A matter of scale
Sunday, January 4th, 2009
Maybe it is because I’m a woman (!), but I struggle with mentally picturing things in other places. Like couches or rugs or beds. All of which is a small problem at the moment as, in the last two days we have bought 2 couches, 2 rugs and 3 beds!
And I can not, no matter how hard I try, imagine how they will look in the rooms they are intended for. It is like going to the furniture store and falling in love with a living room outfit and then finding out that it is too small for the living room once you get it home. Or buying the perfect door mat, only to discover that it just disappears in your entry way.

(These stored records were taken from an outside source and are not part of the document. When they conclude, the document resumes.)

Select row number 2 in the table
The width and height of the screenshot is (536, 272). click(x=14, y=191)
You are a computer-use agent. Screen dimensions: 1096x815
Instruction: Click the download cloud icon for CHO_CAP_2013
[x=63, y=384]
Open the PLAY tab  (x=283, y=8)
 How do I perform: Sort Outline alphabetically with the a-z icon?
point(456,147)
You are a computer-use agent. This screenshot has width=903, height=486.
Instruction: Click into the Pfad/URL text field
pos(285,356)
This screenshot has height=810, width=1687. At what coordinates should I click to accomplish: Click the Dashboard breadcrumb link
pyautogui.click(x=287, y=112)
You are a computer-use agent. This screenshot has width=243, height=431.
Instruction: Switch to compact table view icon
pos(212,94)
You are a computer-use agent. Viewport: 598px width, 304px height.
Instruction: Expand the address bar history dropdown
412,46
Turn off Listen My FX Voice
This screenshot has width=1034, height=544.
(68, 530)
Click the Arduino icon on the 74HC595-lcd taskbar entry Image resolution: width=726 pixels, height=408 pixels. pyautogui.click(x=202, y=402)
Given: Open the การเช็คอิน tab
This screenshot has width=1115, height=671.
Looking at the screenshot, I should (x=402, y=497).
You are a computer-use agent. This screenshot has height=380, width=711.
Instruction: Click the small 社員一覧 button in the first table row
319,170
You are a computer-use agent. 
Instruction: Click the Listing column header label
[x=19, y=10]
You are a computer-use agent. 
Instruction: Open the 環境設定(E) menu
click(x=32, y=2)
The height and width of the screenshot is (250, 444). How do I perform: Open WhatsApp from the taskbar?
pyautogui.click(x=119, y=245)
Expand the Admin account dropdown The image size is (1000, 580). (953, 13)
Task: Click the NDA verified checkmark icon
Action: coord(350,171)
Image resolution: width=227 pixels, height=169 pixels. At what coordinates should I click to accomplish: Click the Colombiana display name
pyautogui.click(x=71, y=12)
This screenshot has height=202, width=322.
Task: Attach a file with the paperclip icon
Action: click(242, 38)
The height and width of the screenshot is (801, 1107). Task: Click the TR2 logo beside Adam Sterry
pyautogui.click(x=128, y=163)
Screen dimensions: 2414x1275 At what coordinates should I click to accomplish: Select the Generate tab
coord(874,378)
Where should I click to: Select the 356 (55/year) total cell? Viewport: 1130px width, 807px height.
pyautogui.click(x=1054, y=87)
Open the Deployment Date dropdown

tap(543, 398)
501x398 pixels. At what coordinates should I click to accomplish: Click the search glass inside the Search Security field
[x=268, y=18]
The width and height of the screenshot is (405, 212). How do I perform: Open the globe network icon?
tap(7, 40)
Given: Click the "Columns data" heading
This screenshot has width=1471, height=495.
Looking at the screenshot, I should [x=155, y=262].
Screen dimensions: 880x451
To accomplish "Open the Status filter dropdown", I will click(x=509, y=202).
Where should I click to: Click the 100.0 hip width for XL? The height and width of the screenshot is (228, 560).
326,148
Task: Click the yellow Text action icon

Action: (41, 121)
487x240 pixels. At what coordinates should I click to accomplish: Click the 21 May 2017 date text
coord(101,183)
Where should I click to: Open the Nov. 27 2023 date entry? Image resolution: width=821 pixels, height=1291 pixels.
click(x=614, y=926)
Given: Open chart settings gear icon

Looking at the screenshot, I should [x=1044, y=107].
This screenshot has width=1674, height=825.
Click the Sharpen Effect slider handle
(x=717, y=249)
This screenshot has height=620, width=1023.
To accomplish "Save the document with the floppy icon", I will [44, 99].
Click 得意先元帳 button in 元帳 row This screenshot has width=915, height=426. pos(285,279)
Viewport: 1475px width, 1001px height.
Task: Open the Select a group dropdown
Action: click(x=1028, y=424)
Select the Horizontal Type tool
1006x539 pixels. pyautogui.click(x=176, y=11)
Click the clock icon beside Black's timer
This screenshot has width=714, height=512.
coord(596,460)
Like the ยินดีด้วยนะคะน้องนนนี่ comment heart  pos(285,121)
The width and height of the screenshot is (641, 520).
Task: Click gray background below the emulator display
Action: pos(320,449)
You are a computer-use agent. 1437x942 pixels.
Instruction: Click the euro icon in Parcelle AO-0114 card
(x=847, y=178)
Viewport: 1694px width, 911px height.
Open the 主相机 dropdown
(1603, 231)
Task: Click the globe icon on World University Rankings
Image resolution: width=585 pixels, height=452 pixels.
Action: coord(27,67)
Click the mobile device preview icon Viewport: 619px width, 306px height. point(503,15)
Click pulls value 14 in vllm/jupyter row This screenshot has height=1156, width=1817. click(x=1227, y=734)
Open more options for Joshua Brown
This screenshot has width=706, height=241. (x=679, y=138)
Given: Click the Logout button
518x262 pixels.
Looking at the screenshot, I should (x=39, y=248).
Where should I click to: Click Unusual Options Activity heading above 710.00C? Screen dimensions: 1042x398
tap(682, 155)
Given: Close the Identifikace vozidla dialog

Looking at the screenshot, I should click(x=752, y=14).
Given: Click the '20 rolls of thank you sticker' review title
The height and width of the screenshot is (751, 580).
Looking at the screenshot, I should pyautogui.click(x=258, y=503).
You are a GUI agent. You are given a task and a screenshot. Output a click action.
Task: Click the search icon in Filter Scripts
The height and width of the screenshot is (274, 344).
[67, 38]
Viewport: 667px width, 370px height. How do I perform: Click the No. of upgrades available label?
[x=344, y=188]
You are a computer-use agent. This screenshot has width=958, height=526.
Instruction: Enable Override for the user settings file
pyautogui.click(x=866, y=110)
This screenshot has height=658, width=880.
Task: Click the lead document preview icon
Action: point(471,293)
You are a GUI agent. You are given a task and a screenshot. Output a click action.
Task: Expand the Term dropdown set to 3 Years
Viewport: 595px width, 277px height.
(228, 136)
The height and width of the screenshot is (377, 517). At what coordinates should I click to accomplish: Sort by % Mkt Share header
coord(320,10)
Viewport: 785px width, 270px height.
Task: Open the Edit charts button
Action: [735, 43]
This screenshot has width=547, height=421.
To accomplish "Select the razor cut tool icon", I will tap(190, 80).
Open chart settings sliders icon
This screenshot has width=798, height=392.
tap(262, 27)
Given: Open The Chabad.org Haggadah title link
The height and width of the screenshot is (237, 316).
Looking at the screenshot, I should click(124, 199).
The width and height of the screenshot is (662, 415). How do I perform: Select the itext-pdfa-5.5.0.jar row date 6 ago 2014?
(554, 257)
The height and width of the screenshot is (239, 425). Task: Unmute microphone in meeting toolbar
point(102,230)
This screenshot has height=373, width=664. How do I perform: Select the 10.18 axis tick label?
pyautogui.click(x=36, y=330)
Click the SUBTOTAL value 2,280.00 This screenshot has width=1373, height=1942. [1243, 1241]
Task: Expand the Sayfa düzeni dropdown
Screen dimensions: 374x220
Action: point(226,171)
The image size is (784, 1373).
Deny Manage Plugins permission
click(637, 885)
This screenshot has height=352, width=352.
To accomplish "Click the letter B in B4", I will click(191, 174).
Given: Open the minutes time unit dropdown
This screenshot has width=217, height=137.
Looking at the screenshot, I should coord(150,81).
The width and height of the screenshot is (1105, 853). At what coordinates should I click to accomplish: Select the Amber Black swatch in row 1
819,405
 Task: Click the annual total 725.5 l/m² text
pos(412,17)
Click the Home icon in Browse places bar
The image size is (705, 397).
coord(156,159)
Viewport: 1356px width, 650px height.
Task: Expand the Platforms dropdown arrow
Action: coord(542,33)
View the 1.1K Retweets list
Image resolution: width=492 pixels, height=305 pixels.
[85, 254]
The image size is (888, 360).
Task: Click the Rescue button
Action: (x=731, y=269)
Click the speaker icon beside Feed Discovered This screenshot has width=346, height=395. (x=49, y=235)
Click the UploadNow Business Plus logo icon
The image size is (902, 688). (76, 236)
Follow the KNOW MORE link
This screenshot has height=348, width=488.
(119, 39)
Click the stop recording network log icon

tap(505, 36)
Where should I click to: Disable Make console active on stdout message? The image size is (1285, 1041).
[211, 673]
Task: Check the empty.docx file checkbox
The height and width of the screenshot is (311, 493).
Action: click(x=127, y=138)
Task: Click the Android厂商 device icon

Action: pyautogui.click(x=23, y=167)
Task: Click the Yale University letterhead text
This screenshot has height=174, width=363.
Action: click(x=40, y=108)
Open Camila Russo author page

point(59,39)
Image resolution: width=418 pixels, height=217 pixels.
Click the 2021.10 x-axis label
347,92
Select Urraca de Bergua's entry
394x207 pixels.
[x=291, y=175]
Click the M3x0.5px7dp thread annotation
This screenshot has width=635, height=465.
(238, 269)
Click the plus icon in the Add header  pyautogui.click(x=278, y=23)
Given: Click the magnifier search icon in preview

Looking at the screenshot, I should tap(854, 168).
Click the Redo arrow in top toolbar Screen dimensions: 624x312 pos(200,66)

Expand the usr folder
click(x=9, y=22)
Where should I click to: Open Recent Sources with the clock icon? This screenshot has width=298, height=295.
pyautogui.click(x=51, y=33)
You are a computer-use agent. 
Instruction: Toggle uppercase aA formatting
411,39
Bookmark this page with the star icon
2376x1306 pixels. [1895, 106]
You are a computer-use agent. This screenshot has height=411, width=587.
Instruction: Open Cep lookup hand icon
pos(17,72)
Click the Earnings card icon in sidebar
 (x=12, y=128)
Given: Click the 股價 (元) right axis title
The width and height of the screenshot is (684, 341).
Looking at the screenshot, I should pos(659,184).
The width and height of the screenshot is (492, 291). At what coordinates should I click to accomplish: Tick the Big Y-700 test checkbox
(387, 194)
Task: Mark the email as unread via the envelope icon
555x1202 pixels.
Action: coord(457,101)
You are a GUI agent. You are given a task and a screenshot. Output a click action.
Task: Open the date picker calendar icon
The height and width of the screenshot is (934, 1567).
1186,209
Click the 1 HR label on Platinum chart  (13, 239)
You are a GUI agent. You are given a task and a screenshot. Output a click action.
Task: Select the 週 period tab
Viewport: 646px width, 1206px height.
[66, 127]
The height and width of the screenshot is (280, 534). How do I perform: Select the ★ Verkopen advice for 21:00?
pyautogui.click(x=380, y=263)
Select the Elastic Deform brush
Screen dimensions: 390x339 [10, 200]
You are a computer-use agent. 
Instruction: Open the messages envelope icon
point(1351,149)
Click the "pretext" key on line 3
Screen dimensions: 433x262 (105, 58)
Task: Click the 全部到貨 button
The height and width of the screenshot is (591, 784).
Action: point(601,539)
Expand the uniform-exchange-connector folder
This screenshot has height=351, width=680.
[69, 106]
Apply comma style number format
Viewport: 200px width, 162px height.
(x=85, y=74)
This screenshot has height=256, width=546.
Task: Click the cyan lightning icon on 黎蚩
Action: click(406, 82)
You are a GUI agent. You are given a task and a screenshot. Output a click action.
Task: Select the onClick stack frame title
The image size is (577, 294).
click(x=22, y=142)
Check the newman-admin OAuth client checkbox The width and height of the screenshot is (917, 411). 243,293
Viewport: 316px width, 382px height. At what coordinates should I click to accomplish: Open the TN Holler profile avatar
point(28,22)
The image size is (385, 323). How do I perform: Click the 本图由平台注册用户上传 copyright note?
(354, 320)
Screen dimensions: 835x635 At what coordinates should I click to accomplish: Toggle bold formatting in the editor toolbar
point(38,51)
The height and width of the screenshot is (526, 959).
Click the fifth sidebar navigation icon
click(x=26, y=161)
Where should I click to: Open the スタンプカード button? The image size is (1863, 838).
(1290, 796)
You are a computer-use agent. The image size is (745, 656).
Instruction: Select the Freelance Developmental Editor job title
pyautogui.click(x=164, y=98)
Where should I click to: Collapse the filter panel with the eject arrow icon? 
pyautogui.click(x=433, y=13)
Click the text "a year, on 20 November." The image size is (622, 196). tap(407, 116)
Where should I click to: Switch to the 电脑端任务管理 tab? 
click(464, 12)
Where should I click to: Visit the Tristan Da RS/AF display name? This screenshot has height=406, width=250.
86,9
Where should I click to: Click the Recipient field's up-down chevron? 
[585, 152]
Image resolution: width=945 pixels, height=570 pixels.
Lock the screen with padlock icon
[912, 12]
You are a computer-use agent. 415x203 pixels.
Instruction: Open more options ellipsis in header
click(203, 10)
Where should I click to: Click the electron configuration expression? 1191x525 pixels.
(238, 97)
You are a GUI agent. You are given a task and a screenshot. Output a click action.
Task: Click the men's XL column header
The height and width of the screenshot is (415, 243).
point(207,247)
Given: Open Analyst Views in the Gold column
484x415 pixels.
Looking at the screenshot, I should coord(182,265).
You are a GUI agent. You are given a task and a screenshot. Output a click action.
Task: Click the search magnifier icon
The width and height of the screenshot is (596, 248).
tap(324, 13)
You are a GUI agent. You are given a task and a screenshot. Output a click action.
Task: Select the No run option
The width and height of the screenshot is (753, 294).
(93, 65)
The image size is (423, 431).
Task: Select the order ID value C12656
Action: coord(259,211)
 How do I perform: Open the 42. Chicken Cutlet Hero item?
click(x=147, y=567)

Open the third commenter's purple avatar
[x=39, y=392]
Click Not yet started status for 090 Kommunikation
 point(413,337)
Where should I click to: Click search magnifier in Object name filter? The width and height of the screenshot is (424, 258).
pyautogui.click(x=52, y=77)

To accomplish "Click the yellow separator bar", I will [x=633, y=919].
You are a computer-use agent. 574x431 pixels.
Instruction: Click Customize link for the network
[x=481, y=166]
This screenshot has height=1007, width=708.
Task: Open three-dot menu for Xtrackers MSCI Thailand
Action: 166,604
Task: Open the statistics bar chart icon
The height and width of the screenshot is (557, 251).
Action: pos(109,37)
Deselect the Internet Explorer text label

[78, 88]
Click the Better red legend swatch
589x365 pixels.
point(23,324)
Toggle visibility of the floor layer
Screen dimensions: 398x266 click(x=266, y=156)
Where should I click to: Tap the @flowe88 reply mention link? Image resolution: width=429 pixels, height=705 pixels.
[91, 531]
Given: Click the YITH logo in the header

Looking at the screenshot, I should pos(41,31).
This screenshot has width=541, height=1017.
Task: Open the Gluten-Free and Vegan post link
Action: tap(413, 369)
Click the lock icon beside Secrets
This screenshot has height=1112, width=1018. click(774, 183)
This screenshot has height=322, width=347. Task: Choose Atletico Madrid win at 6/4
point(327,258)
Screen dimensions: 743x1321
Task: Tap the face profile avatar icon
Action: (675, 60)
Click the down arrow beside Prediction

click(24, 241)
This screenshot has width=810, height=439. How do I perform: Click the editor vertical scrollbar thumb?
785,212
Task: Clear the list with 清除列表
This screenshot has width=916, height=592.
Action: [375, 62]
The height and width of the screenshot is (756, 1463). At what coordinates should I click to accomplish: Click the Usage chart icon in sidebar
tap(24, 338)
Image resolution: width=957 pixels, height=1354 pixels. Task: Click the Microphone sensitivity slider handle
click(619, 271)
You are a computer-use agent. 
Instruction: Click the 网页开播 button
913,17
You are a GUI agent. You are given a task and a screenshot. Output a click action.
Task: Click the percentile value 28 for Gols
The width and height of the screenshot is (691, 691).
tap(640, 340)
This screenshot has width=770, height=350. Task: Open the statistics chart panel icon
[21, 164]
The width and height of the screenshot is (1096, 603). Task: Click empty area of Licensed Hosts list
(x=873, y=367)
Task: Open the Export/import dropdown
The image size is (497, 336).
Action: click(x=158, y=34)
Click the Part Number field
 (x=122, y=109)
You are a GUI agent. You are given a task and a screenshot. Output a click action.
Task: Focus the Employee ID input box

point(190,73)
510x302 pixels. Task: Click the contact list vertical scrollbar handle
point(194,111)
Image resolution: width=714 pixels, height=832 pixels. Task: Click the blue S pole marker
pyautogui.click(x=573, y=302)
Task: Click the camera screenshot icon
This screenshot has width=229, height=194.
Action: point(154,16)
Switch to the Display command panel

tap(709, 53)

The spaces in our new house are deceptive. The house is larger than anything we have ever lived in before (Thank you America for having reasonably prices homes, compared to the UK!), but it is also the way it is laid out that is giving us trouble. Rooms that feel quite small are turning out to need larger furniture and fixtures than we realized, and in other rooms we might have been a bit too optimistic about the furniture that would fit in. (But I really really wanted a king sized bed.) And neither of us has any idea how much space we have in the family room for our TV stand. There could be anything from two to ten feet between the windows, I just don’t know.
[
9 feet, measured it this evening]
And yes, we can (and should) measure…but even that doesn’t help all that much. We measured for an “area rug” for the family room. But then we stood in Lowe’s, looking at area rugs, going “I’m sure the space wasn’t that big”, even though the rug we were looking at was smaller than what we thought we wanted from the measurements.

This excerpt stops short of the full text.